Three days later, that’s precisely what the plant did. Production was moved to another line while the bearing was replaced at a fraction of the cost that would have been incurred had the equipment failed unexpectedly. Think of a heart patient whose heart monitor readings suggest an adjustment to his or her blood pressure medication.
Consider now what might have happened had the production line not been continuously monitored. In that case, the motor would have failed and production would have come to an immediate halt while a maintenance team worked to identify the problem.
In addition to diagnostic and repair costs, the company would have faced rush charges, lost production, and possible overtime wages – not to mention the potential customer dissatisfaction brought on by delayed product shipment. The cost of an undetected bearing failure could have easily been 20 times the amount of preventive action. To complete our medical analogy, it would be the difference between a change in medication and emergency open heart surgery.
Positive outcomes, by contrast, result from parties that have the foresight to monitor very simple things: heartbeats and motor vibration levels.

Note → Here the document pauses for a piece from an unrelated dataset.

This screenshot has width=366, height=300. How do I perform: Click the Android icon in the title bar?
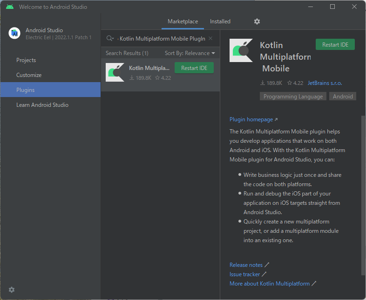tap(10, 7)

Excess vibration is a warning sign for many potential equipment problems. The vibration signature of a specific piece of machinery, in fact, provides more information about the machine’s mechanical condition than any other factor. But it is not the only thing to monitor. Comparing equipment temperature, noise profiles, and a host of other technology-specific factors can also provide additional insights into equipment condition.
All of this equipment monitoring is at the core of a condition-based (predictive) maintenance program.
Striking a balance between PM and PdM
Many plants today still rely on service contractors that provide regularly scheduled preventive maintenance on critical equipment. This approach – a giant step past the traditional, reactive “we’ll fix it when it breaks” approach – involves following manufacturers’ maintenance guidelines to reduce unscheduled equipment failure and unplanned downtime. Preventive maintenance has a long history of improving safety and bottom-line results.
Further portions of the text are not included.